Volvió Kang-In Lee y el Málaga a nuestra Liga. Cada uno a su manera. Después de 3.014 días —ocho años exactos de travesía por el infrafútbol español, de Segunda B a Primera Federación, de sanciones administrativas a la reconstrucción total de un club histórico—, el conjunto andaluz regresó a la máxima categoría con una imagen que desmiente cualquier complejo: competitivo, bien plantado, y cerca de haber puntuado en el Metropolitano ante un Atlético que -sin Julián Álvarez ni Alexander Sorloth- tuvo que esperar hasta la segunda mitad para resolver el partido.
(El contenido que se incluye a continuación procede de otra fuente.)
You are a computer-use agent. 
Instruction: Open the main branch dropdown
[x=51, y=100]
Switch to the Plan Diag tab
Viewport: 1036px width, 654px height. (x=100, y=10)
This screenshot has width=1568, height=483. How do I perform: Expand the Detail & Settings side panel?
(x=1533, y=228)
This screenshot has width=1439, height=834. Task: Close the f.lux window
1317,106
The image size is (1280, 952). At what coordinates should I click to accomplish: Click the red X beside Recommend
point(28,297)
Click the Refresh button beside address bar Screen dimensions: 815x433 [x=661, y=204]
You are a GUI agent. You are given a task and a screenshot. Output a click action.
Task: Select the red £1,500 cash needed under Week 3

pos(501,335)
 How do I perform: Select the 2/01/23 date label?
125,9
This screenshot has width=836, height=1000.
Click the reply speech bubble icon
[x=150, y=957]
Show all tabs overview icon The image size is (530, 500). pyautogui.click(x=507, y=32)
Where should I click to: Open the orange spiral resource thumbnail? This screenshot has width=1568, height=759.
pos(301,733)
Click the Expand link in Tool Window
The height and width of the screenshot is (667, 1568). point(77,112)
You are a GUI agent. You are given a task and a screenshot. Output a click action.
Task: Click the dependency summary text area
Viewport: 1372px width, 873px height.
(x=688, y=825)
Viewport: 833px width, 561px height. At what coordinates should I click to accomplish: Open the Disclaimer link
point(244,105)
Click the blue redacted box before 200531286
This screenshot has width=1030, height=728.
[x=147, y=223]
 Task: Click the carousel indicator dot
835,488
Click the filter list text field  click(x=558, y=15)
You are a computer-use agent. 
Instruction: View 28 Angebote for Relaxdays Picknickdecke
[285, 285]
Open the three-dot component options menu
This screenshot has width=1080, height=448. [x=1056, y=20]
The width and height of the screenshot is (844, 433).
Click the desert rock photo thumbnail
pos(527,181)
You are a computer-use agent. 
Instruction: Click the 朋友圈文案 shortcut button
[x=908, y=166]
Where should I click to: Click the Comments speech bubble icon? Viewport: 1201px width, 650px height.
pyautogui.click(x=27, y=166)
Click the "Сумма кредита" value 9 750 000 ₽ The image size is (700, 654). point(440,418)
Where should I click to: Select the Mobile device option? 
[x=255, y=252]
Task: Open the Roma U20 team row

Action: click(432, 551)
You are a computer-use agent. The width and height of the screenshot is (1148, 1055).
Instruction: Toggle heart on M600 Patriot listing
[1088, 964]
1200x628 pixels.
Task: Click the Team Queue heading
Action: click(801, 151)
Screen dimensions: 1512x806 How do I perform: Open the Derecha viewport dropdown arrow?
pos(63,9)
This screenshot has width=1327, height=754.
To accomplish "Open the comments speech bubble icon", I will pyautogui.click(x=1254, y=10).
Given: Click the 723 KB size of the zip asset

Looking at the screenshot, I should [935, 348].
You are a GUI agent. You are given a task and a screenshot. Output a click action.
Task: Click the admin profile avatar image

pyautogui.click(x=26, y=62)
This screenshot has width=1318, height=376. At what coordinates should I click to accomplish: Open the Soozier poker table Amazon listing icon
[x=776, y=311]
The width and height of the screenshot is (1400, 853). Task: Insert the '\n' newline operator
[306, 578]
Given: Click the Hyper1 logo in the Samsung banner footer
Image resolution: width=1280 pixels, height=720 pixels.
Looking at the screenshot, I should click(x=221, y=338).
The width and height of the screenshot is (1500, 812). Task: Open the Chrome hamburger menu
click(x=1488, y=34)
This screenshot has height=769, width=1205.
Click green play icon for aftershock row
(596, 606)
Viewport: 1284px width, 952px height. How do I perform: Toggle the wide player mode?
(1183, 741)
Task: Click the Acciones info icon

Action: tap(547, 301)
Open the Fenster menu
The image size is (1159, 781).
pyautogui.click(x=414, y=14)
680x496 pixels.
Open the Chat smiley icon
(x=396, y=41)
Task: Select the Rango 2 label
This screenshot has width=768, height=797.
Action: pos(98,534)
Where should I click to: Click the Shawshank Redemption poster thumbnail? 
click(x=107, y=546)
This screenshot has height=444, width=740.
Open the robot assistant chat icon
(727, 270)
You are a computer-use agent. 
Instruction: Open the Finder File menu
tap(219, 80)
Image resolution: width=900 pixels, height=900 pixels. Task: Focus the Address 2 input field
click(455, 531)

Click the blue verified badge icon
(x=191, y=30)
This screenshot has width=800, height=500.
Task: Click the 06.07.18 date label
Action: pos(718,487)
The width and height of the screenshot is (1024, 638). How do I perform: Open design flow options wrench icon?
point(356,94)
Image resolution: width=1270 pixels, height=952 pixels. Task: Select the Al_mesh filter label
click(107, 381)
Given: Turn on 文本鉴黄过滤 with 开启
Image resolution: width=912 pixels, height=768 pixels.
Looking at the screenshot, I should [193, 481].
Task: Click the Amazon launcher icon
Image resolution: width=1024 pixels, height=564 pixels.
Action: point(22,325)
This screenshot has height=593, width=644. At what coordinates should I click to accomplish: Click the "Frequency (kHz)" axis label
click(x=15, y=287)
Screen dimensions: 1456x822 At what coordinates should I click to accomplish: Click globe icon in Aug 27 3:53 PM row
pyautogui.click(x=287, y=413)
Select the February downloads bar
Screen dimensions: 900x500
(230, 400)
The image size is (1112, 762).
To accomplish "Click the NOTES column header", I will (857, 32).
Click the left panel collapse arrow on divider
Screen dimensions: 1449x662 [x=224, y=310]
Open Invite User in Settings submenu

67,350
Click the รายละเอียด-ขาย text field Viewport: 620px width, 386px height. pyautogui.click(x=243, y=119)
El inicio, de hecho, tuvo firma malaguista. En el minuto 13, una cabalgada de Carlos Puga terminó en un centro raso que David Larrubia no logró definir con la puntería necesaria, el primer aviso serio de una tarde en la que los boquerones —con Einar Galilea sosteniendo el bloque defensivo— plantaron cara sin ningún tipo de vértigo ante un rival de otra categoría presupuestaria. El Atlético, con Diego Simeone presentando parte del nuevo proyecto veraniego desde el once inicial, respondió con oleadas de peligro que, sin embargo, se estrellaron una y otra vez contra el orden defensivo visitante y ante un providencial Herrero, que le negó el gol a un inspirado Lookman con una gran parada.
El partido se resolvió, como tantas veces bajo el mando del Cholo Simeone, con los cambios. En el 57′, entraron al terreno de juego dos de los fichajes más esperados del verano: Kang-in Lee, procedente del PSG, y Álex Baena, campeón del mundo con España este verano. La inyección de frescura fue determinante. El surcoreano abrió la lata en el 70′ con un zurdazo ajustado y quirúrgico que certificó su debut soñado con la camiseta rojiblanca, y Baena, que ya venía dejando destellos de calidad con sus saques de esquina, sentenció en el 85′ con una falta directa de manual, clavada en la escuadra tras forzar él mismo la infracción. Un doblete de fichajes veraniegos para cerrar un partido que, hasta ese momento, se había resistido más de lo previsto.
El añadido se viol el último acorde con un Ademola Lookman que, esta vez sin oposición de Herrero, no logró resolver una ocasión clara al esprint, un fallo que resume una noche en la que la efectividad, más que el dominio, marcó la diferencia entre dos equipos que compitieron en planos y pegadas distintas. Simeone buscaba contener en el primer acto y resolver en el segundo. Le salió lo que buscaba.
Para el Atlético, tres puntos y la confirmación de que sus fichajes de verano llegan con el gol incorporado. Para el Málaga, la sensación de que este regreso a Primera, con cerca de 2.000 aficionados desplazados hasta Madrid en un ambiente festivo pese a la derrota, se afronta con las garantías competitivas necesarias para un lugar duro como es la élite del fútbol español. La machada no llegó, pero el aviso está dado.